|
Matt Hardman, the FPB's Campaigns Manager, said: "It's inconsistent for business groups that campaign against regulation and believe in competition to support price controls. Our aim is to make competition work and encourage smaller businesses to negotiate with their banks, shop around for the best service, and change banks if they are not satisfied."
Mr Hardman said that the FPB commissioned a biennial survey of the major banks' performances from Nottingham University. "The survey, released in the autumn last year, showed clear evidence of a general improvement in the banks' performances as experienced by smaller businesses. The performance index shows the highest level since 1998.
"While slightly more smaller businesses considered switching banks, the report suggested this was because of a change in attitude, due to measures taken by the Office of Fair Trading (OFT)."
The survey covered 3,700 firms, and explored attitudes to 7 major banks, including the ‘big four' covered by the price controls: HSBC, Barclays, LloydsTSB and the Royal Bank of Scotland. Of these four banks, Barclays had the highest percententage of respondents not considering changing banks (almost 70%), while LloydsTSB had the lowest (about 55%).

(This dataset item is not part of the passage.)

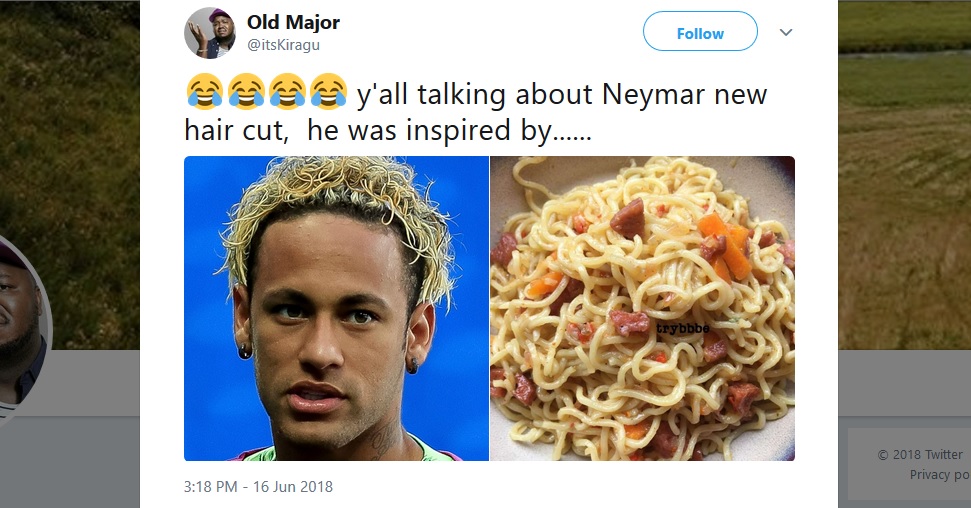Enlarge the photo of man with blond curls
Screen dimensions: 971x508
pyautogui.click(x=336, y=309)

However, the survey found that the taking of personal collateral for loans at the levels often required was still a fundamental issue for smaller businesses. Mr Hardman added: "We will continue to monitor the performances of the major banks through our biennial survey and our many contacts with our members. The big four are said to have a market share of 85%; it's important that they do not abuse their dominant position."